Stored data:
────────
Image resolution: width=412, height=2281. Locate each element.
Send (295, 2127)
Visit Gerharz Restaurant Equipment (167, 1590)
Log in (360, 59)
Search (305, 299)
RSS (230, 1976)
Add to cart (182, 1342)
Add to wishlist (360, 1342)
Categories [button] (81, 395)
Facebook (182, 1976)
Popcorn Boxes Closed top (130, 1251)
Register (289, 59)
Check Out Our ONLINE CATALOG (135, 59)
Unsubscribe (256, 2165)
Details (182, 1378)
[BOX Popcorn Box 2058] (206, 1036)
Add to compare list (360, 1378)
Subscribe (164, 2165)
────────
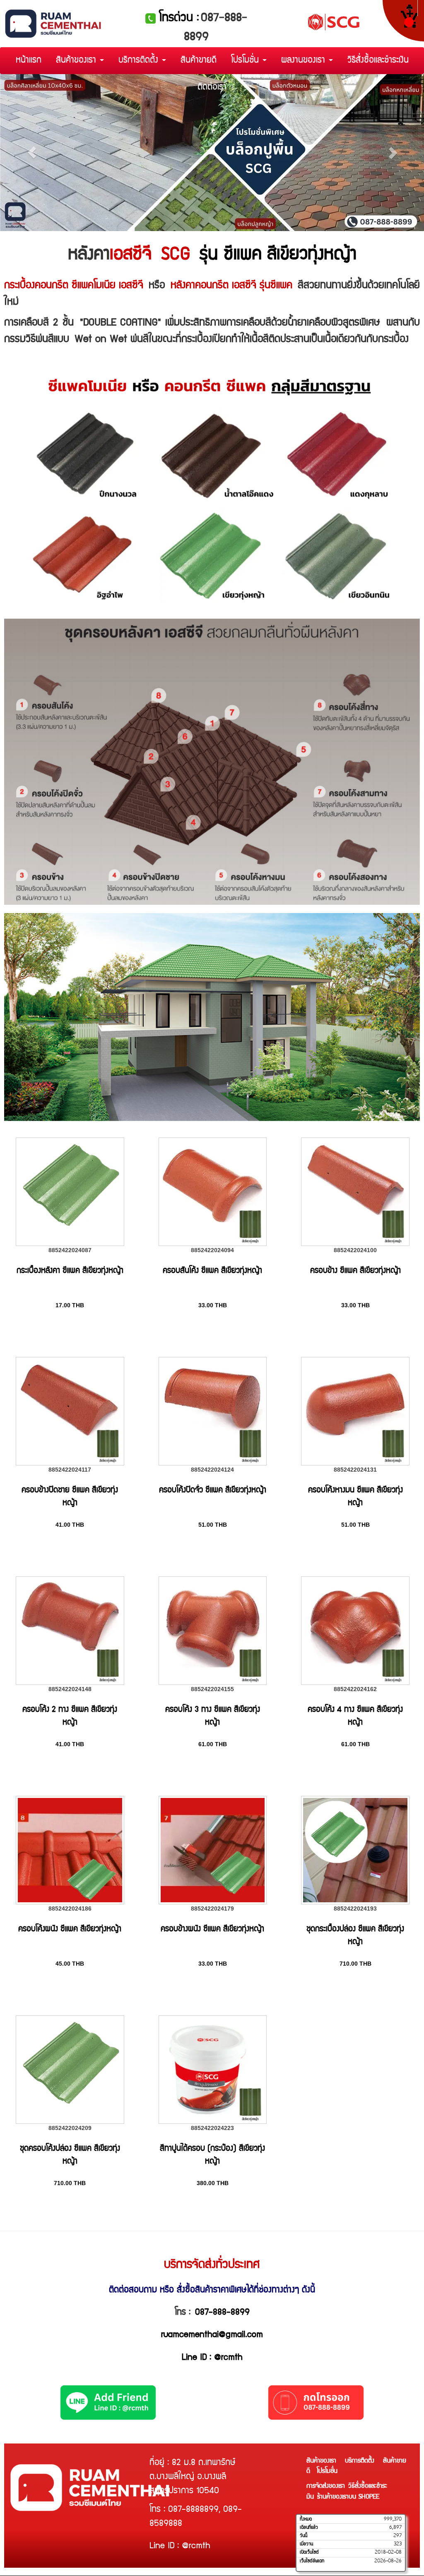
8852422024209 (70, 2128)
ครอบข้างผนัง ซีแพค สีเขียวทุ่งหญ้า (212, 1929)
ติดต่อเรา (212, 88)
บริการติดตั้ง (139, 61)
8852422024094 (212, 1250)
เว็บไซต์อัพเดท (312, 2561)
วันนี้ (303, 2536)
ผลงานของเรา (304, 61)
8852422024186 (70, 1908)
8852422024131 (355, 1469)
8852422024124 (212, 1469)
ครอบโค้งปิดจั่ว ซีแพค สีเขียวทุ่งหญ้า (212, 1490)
────────
• ABOUT THIS TASK: Please work out how many lines above carry "Popcorn", writing only the result.

• SOLVED EXERCISE: 2